Para mim, a vivência nesta casa foi uma de minhas primeiras oportunidades de experimentar uma experiência comunitária para um pouco além da família, pois apesar de ser do âmbito familiar ela incluía outros parentes e gente diferente que circulava por ali. Esse exercício importante (e desafiante!) continua até hoje quando temos que conviver nesse espaço, compartilhar impressões e tomar decisões.

Numa horinha de descuido, minhas meninas foram até o telefone e ligaram para todos, um por um para convidá-los a participar de uma festa na roça. E realmente elas têm razão: esse espaço cheira festa! Acho que por causa do contato íntimo com a Mãe natureza a gente se sente o tempo todo inspirado a celebrar a vida.



"Enquanto as outras pessoas não chegam que tal uma passadinha no balanço?", logo elas aceitaram meu convite.  "Mais alto", "Segura na barriga e solta", "Quero ir sozinha", "Me empurra", "Olha o que eu tô fazendo!", "Quer que eu te rode? Eu rodo você fraquinho...", "Eu já cresci, já consigo ir lá no alto", "Eu tô virada", "Isso é muito divertido!", "Eu vou pegar o céu", hahahahaha.


Cresci nesse balanço. Quantas vezes quando menina falei as mesmas coisas que elas, principalmente que ia segurar o céu, nesse ir e vir do meu corpo brincando com o vento?
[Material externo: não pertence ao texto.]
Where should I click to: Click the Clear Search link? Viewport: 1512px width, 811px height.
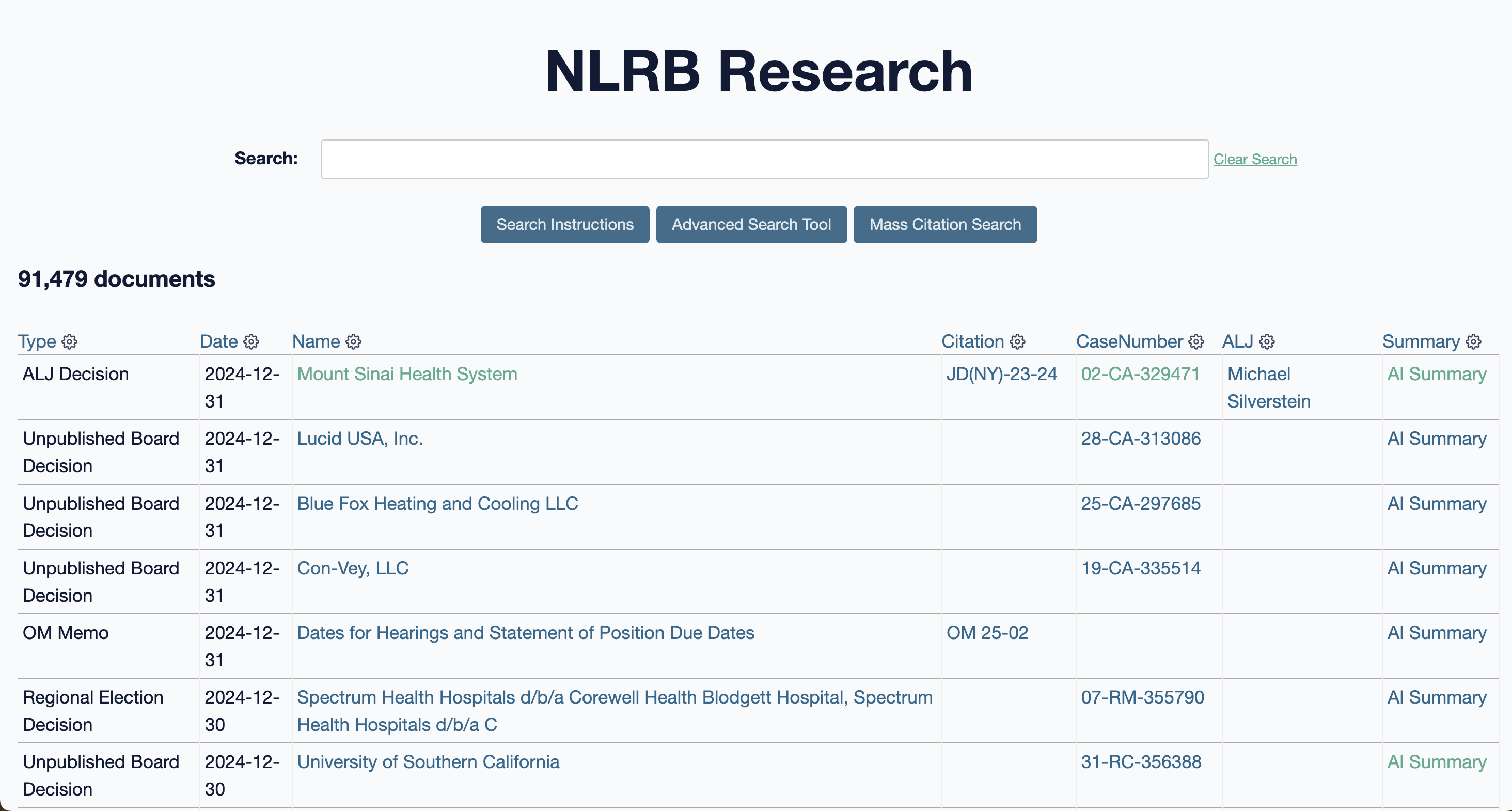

O tempo me intriga, pois me provoca muitos tipos de pensamentos, sentimentos e reações. Essa cena, por exemplo, representa esse misto de emoções. Nela, tive a grata surpresa de perceber como minhas meninas cresceram, ao ver as coisas que já está conseguindo fazer sozinhas e suas animações por perceberem suas conquistas, medo enorme por perceber como passou tudo rápido, felicidade por ter feito parte disso tudo, de suas histórias assim como elas da minha, e nao deixei de sentir, incoerentemente, uma pontinha de desejo de que o tempo passe rápido porque fico curiosa para ver as mulheres que se tornarão.

Me veio agora a imagem da última cena do livro "O menino maluquinho" quando defendendo o gol, ele segura a bola pra cá, pra lá, de todos os jeitos possíveis e impossíveis, e a única coisa que no fim ele não consegue mesmo segurar foi o tempo. Tal como eu não segurei na minha meninice e nem vou consegui-lo fazê-lo pelos meus filhos.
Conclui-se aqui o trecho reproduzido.